转录组全关联研究（TWAS）最近成为一种流行的工具，通过将结果GWAS数据集与另一个基因表达/转录组GWAS（称为eQTL）数据集相结合来发现（假定的）因果基因。在我们的激励和靶向应用中，我们希望确定低密度脂蛋白胆固醇（LDL）的致病基因，这对开发高脂血症和心血管疾病的新治疗方法至关重要。TWAS的统计原理是（两个样本）两阶段最小二乘法（2SLS），使用多个相关SNPs作为工具变量（IV）；它与使用独立SNPs作为IVs的典型（两个样本）孟德尔随机化（MR）密切相关，这对于TWAS（和其他一些）应用来说是不切实际的并且功率较低。然而，通常使用的一些SNPs可能不是有效的IVs，例如，由于其对结果的直接影响的广泛多效性，而不是通过感兴趣的基因介导的，导致TWAS（或MR）得出错误结论。在稀疏回归的最新进展的基础上，我们提出了一种稳健有效的推理方法，通过两阶段约束最大似然（2ScML）（2SLS的扩展）来解释隐藏的混杂和一些无效的IVs。我们首先用个体水平的数据开发了所提出的方法，然后在理论和计算上将其扩展到最流行的两样本TWAS设计的GWAS汇总数据，然而，几乎所有现有的稳健IV回归方法都不适用于该设计。

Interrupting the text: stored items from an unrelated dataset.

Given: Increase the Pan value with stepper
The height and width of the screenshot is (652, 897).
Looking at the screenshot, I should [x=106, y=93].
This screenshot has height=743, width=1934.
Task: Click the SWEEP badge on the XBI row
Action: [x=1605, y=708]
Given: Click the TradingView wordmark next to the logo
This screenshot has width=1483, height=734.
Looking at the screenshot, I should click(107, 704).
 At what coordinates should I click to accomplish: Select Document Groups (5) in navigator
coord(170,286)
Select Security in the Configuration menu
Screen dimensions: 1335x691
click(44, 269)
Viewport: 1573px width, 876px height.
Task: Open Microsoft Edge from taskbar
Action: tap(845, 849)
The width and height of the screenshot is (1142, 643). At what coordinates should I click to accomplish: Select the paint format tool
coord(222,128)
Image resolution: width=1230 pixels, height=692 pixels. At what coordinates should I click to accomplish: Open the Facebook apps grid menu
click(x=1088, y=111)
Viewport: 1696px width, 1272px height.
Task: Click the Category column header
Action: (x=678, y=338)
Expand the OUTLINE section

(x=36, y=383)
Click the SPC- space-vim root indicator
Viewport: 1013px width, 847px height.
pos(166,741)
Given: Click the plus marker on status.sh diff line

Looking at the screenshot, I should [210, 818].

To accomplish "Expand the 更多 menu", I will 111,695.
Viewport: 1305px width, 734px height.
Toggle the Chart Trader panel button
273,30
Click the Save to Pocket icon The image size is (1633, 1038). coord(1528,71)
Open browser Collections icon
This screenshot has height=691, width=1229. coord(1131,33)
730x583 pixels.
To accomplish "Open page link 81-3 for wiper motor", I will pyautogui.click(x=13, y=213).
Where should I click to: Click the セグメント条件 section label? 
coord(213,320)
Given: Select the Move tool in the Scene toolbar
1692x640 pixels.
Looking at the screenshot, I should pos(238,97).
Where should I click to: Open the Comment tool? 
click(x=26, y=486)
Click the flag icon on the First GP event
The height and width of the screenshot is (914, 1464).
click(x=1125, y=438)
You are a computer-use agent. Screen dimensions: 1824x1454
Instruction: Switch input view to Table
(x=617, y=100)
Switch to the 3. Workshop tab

我们表明，所提出的方法实现了对因果效应的渐近有效统计推断，证明了其比标准2SLS/TWS（和MR）更广泛的适用性和优越的有限样本性能。我们通过整合大规模脂质GWAS汇总数据和eQTL数据，应用这些方法来鉴定低密度脂蛋白的假定致病基因。

本文章由计算机程序翻译，如有差异，请以英文原文为准。

求助全文

约1分钟内获得全文求助全文

来源期刊

Journal of the American Statistical Association 数学-统计学与概率论

CiteScore

7.50

自引率

8.10%

发文量

168

审稿时长

12 months

期刊介绍： Established in 1888 and published quarterly in March, June, September, and December, the Journal of the American Statistical Association ( JASA ) has long been considered the premier journal of statistical science. Articles focus on statistical applications, theory, and methods in economic, social, physical, engineering, and health sciences. Important books contributing to statistical advancement are reviewed in JASA . JASA is indexed in Current Index to Statistics and MathSci Online and reviewed in Mathematical Reviews. JASA is abstracted by Access Company and is indexed and abstracted in the SRM Database of Social Research Methodology.